At its best, "Ballad" is gorgeously and sensitively filmed by acclaimed cinematographer Ellen Kuras. The film's setting, an island off the coast of New England, lends itself to continual shots of surprising beauty. Miller expertly creates evocative moments out of graceful and fluid visuals, unanticipated but effective editing choices and a masterful use of music (Bob Dylan, Creedence Clearwater Revival and Nina Simone among others). But Miller's obvious plot overpowers these mesmerizing attributes about half an hour into the film.
The film stars Daniel Day-Lewis, the brilliant method actor -- and Miller's husband -- who acts here in only his second film in eight years. He plays Jack Slavin, an ex-hippie who's the only remaining member of a commune founded in the '60s. Jack, whose wife long ago abandoned him, lives in isolation with his young daughter Rose (the promising Camilla Belle), with no connection to the outside world besides occasional visits to the mainland.
Jack is a difficult character -- at once hypocritical and elitist (he insults and threatens real estate developers) -- and Day-Lewis nails him in all his complexities with effortless skill. Jack's health issues (he suffered a heart attack several years earlier) provide a constantly ominous threat that complicates their life together.
It is apparent early in the film that Rose's relationship with her father is unusual, if not outright disturbed. Rose, who was taken out of school at 11 and barely has had any human contact since then (not even television), latches onto her father with both filial and apparently sexual love. Her near-incestuous obsession leads her to repeatedly declare her intention to commit suicide when he dies, a promise that captures the film's dire moroseness. To Belle's credit, she is largely convincing in this ever-difficult role, though she occasionally exaggerates in the more emotionally fraught scenes.
On the other hand, Catherine Keener -- who plays Jack's lover Kathleen -- is outright melodramatic, detracting painfully from the film. "Ballad" takes a terrible turn when she moves into Jack's home, along with her teenage sons, in order to take care of the increasingly sick man. Kathleen's boys provide Rose with her first contact with people her own age, introducing her to sex, drugs and other temptations.
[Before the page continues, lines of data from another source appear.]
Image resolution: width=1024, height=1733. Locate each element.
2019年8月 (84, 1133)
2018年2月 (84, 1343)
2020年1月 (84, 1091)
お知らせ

As expected, she lashes out against the woman who rapidly takes her place as the object of her father's affections, and the results are nearly disastrous.
The heavy-handed themes of forbidden love, lust, temptation and innocence come to full fruition in the second half of the film, and Miller isn't stingy with the religious imagery. Rose's first sexual experience occurs on her bed as a snake slithers underneath. Kathleen, who is explicitly referred to as a "savior" early in the movie, obviously turns into a temptress who corrupts Jack and Rose's relationship. Miller even uses a storm -- destroying Rose's tree house, an annoyingly overt symbol of her innocence -- to signal the watershed moment when Kathleen and her children interrupt the calm of Jack and Rose's lives.
In addition to her penchant for vulgar symbolism, Miller's dialogue is often hackneyed, obvious and at worst pretentious. And the inconceivable plot twists at the film's climax, involving Kathleen and her children, violently alienates the audience. A chase scene involving the snake is even unintentionally amusing, disrupting the mood of the film. Given the wonderfully reflective and atmospheric tone of the film, the amount of action Miller tries to cram into its end unnecessarily weighs it down.
Despite these gripes, there is a great deal to like about "The Ballad of Jack and Rose." Miller is a talented director, and her pacing and visuals are perpetually superb. With the help of Day-Lewis' quiet intensity and Belle's star-making turn, she creates an engrossing world populated by two complex and believable characters with wonderful chemistry. If Miller had made the central narrative of her film less busy and more convincing, "Ballad" could have been a genuinely deep and profoundly affecting film.